- About this exercise -
Filter the listing and keep only the lines with the word "will".

Excerpted data Block Start

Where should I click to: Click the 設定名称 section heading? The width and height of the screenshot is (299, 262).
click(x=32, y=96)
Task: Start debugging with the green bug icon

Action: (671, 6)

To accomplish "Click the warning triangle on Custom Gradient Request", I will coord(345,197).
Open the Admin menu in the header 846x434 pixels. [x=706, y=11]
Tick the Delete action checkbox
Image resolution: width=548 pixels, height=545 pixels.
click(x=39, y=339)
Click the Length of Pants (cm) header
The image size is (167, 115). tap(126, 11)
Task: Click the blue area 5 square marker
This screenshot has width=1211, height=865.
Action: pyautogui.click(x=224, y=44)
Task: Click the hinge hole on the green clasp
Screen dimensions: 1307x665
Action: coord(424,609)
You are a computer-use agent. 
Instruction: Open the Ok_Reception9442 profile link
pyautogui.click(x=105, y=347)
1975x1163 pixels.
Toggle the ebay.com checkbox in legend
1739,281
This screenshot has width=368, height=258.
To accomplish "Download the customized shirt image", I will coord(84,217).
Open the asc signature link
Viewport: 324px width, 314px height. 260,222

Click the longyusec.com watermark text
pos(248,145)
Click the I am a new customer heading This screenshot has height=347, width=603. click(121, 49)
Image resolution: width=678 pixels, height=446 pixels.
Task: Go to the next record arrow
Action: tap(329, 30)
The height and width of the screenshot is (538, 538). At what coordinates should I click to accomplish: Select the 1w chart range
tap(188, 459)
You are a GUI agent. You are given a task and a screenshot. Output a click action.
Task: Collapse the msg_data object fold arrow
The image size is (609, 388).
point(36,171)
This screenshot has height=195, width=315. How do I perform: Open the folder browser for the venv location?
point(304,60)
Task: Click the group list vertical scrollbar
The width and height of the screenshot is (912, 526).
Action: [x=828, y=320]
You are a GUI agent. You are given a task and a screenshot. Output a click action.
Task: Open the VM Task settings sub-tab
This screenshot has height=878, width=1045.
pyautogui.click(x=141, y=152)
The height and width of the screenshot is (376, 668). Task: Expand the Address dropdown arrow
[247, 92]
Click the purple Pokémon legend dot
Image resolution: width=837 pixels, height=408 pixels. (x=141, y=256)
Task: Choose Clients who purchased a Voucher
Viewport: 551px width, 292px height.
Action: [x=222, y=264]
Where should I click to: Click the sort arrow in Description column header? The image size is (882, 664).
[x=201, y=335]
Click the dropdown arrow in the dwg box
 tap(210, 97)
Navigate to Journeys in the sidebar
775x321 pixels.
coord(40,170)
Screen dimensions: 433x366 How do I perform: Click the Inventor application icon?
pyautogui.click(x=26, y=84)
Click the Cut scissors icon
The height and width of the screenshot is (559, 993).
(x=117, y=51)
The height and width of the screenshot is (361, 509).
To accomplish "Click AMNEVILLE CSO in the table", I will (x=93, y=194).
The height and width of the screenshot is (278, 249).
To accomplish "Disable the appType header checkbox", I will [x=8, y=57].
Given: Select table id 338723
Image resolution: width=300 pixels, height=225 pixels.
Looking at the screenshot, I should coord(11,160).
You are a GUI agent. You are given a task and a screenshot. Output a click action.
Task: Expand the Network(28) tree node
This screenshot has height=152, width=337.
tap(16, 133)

Excerpted data Block End

- Response to the exercise -
To accomplish "Click the warning triangle on Custom Gradient Request", I will coord(345,197).
To accomplish "Download the customized shirt image", I will coord(84,217).
To accomplish "Click AMNEVILLE CSO in the table", I will (x=93, y=194).
To accomplish "Disable the appType header checkbox", I will [x=8, y=57].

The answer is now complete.